A few friends and families may have such an in-depth confrontational conversation, but I think very few would. Rather, most families will manage their annual Holiday get-togethers being “civil” and polite, biting their tongues along with their turkey or tofurky while talking about sports and the weather. Most, I believe will likely agree to disagree and just avoid “hot topics” which are all around us.

But some, myself included, chose not to. Being thrust together in pandemic bubbles or pods only adds to the tensions and makes avoidance a more difficult option. Will even our firmest commitment to restrain be enough?

Elsewhere Pavlovitz echoes many very wise notables from Albert Einstein to Rev. Martin Luther King Jr. to Ellie Wiesel who noted that ignoring or silently condoning horrific acts against humanity is being complicit to it and thus equally evil, saying:

“With your silence as much as with your volume, you show me you are more with him than you are against him, that you are more like him than different from him — and that you and I are increasingly morally incompatible.”
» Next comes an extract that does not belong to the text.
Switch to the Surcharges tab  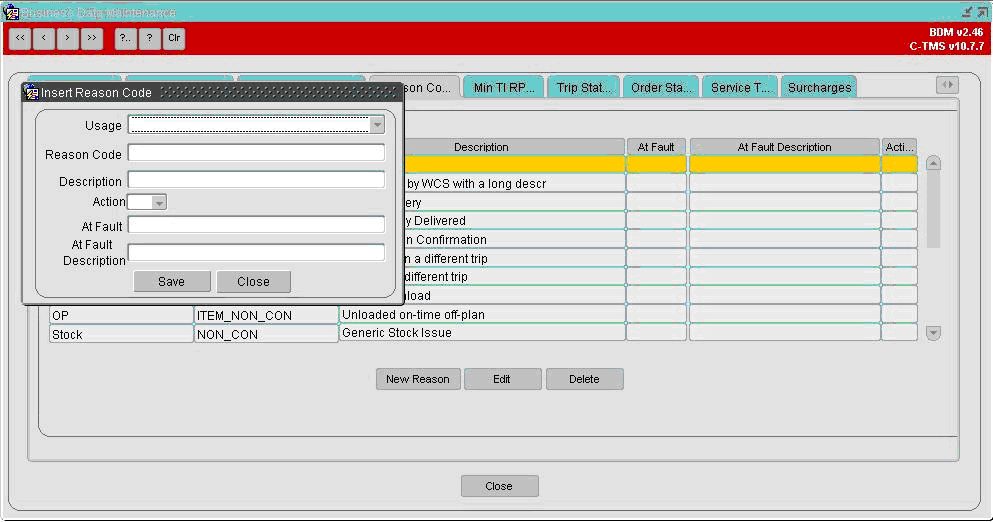pos(819,87)
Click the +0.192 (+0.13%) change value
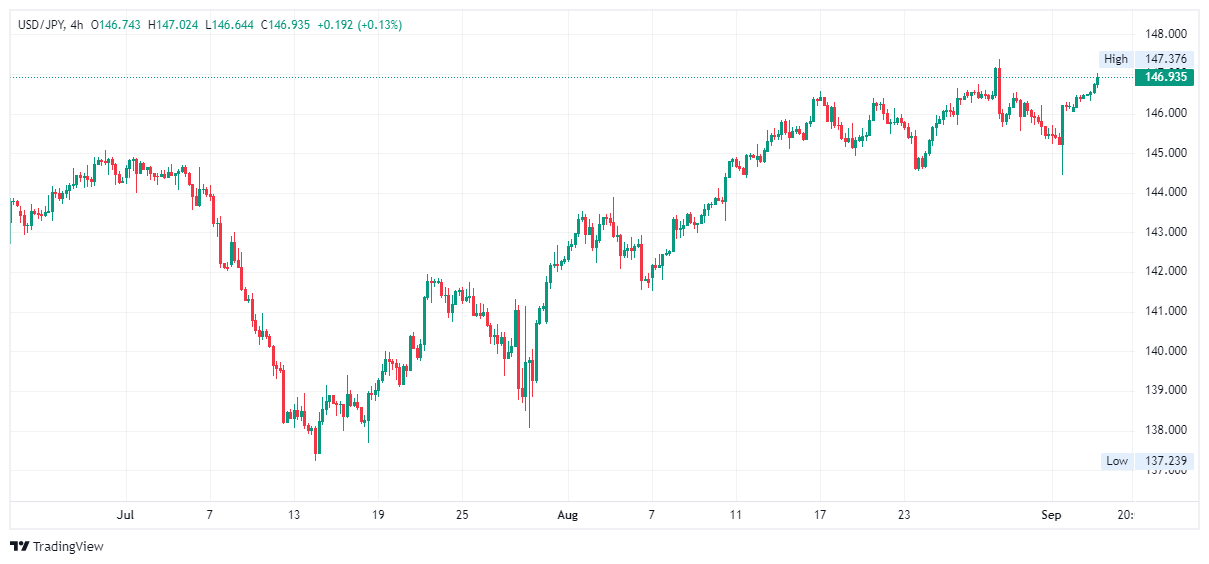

He also spells out the crux of the issue: Moral Incompatibility.

I fear many friendships will end and families — whether they address the elephant and donkey in the room or not — will be torn apart and suffer a very sad demise.

For those currently dating…. talk about these issues. Many of us have grown up with the mandate not to discuss religion or politics. Good advice for the workplace and other casual environments. But not dating. Bring up current events and listen. Somethings are unforseen and people do change over time and some times grow apart, but core values generally remian. Don’t laugh them off.